O QUE FAZER: No trecho sobre a USAid, quantos pacientes devem ser atingidos pela suspensão do projeto que fornece remédios para pessoas com HIV na África?

Nildo Ouriques, professor titular do Departamento de Economia e Relações Internacionais da UFSC, diz que "a premissa da ajuda humanitária é só parte do cinismo dos distintos governos dos Estados Unidos", sejam eles republicanos ou democratas. "A USAid é um braço ideológico do imperialismo estadunidense", disse ao Brasil de Fato.

Já Marco Fernandes, do Instituto Tricontinental, afirmou que "para amolecer corações e mentes, agora eles têm as big techs, não precisam de programinhas dos anos 1960, herança da Guerra Fria".

"O império vai encontrar outros instrumentos. Tendo o algoritmo, Meta, Instagram, não precisam da USAid", disse, durante o programa O Estrangeiro, podcast de política internacional do Brasil de Fato.

Ajuda e propaganda

Oficialmente, a USAid financia projetos necessários em regiões em desenvolvimento. Entre os projetos que realmente trazem benefícios, mas foram descontinuados nesta semana, está o que fornece medicamentos para pessoas que vivem com o HIV na África. A suspensão deve atingir cerca de 20 milhões de pacientes no continente.

No Brasil, a agência financia projetos, em especial na Amazônia, de ONGs como o Instituto Socioambiental (ISA), o Instituto Sociedade População e Natureza (ISPN), Instituto Ouro Verde (IOV), a WWF-Brasil e o Instituto de Manejo e Certificação Florestal e Agrícola (Imaflora).

Mas, paralelamente a programas realmente benéficos, a organização é conhecida por ter sido usada, desde sua fundação, em 1961, por vários governos estadunidenses para financiar ações intervencionistas e desestabilizadoras na América Latina e em outras regiões do mundo. Ouriques afirma que a Usaid "serviu para o terrorismo de Estado em toda a América Latina", como a reforma universitária de 1968 no Brasil, durante a ditadura militar.

Para realizar suas interferências, o financiamento da USAid não visa apenas a oposição política, mas frequentemente apoia veículos de comunicação, programas educacionais e ONGs que promovem narrativas pró-ocidentais. Na Europa Oriental e nos antigos estados da URSS (União das Repúblicas Socialistas Soviéticas), as atividades da USAid foram além da ajuda humanitária, servindo como uma ferramenta para promover interesses geopolíticos.

Outro exemplo foi a admissão em 2021 de que a USAid havia fingido fornecer ajuda à Venezuela em 2019, quando na verdade buscava apoiar a oposição ao governo de Nicolás Maduro.

Então por quê?

DADOS REGISTRADOS:
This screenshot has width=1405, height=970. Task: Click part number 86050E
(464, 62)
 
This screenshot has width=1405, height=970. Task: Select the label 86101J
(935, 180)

RESPOSTA DO EXERCÍCIO: Cerca de 20 milhões de pacientes.